Let’s pass that variable into the `next()` function.  Each call will iterate to the next element.  If you need more information regarding `map()` check out this article.

For our purposes, we will just pass the map object into a list constructor, and then call the `sum()` function to get our final result.

```>>> list(map(len, s.split()))
[4, 4, 1, 4]
>>> sum(list(map(len, s.split())))
13
>>>```

## Method 3: string.replace()

Lastly, let’s use the `replace()` method.  We’ll specify to replace each space with an empty string like so:

```>>> s = "It was the best of times"
>>> s.replace(" ", "")
'Itwasthebestoftimes'
>>>```

This will also work for consecutive spaces.

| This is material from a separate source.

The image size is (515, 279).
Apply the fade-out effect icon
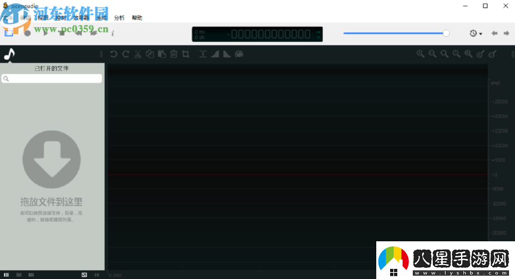tap(227, 54)
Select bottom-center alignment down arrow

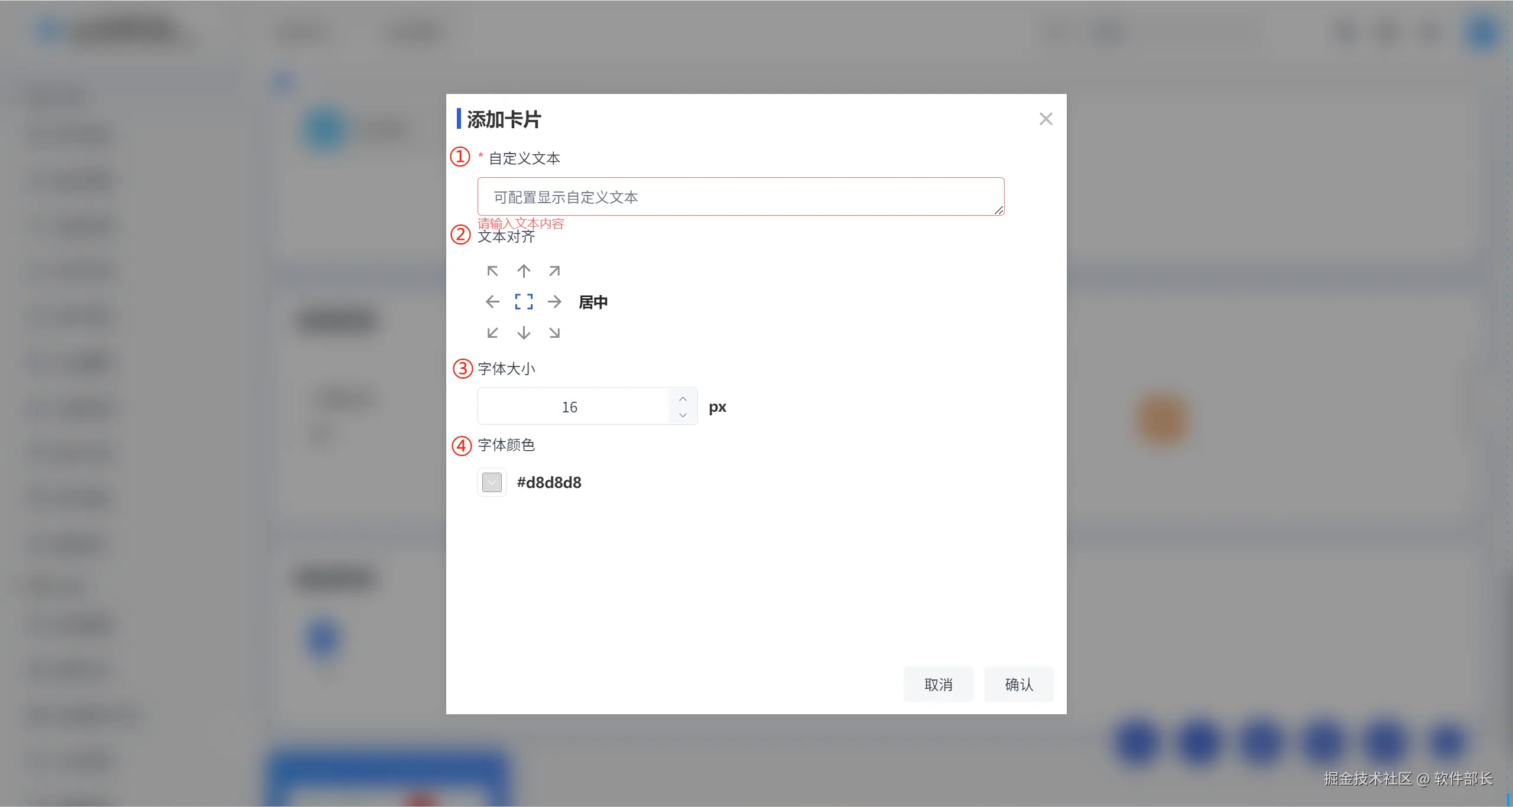(x=524, y=333)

```>>> s = "It         was the best of times"
>>> s.replace(" ", "")
'Itwasthebestoftimes'
>>>```

And we just need to call the `len()` function on it to get the character count.

```>>> s = "It         was the best of times"
>>> s.replace(" ", "")
'Itwasthebestoftimes'
>>> len(s.replace(" ", ""))
19
>>>```

## Summary

Today we explored different ways to count characters in Python except for empty spaces.  For me personally, method 1 was the most intuitive approach.  The problem is solved by first calculating the number of spaces, and then subtracting that from the total length of the string.

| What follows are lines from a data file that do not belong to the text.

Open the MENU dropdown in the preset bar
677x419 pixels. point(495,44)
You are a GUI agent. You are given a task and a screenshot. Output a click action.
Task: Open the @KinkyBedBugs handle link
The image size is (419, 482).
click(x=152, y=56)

`len(mystring) - mystring.count(" ")`

Secondly, we used `split()` while either passing the keyword None or without any parameter.  This will account for any consecutive spaces in the string.  The result gave us a list of words.  Python’s `map()` function is great for calling `len()` on each of the words in the list.  Don’t forget to pass that into a `list()` constructor, and then pass that into the `sum()` function for the character count.

Here’s a one-liner:

`sum(list(map(len, mystring.split())))`

Lastly, we implemented the `replace()` function. This one is a straightforward solution –  we simply specify that we want to replace all spaces with an empty string while passing that into the `len()` function.

`len(mystring.replace(" ", ""))`

Hopefully, you tried to solve this on your own before reading through the whole article.  How did your solution compare to mine?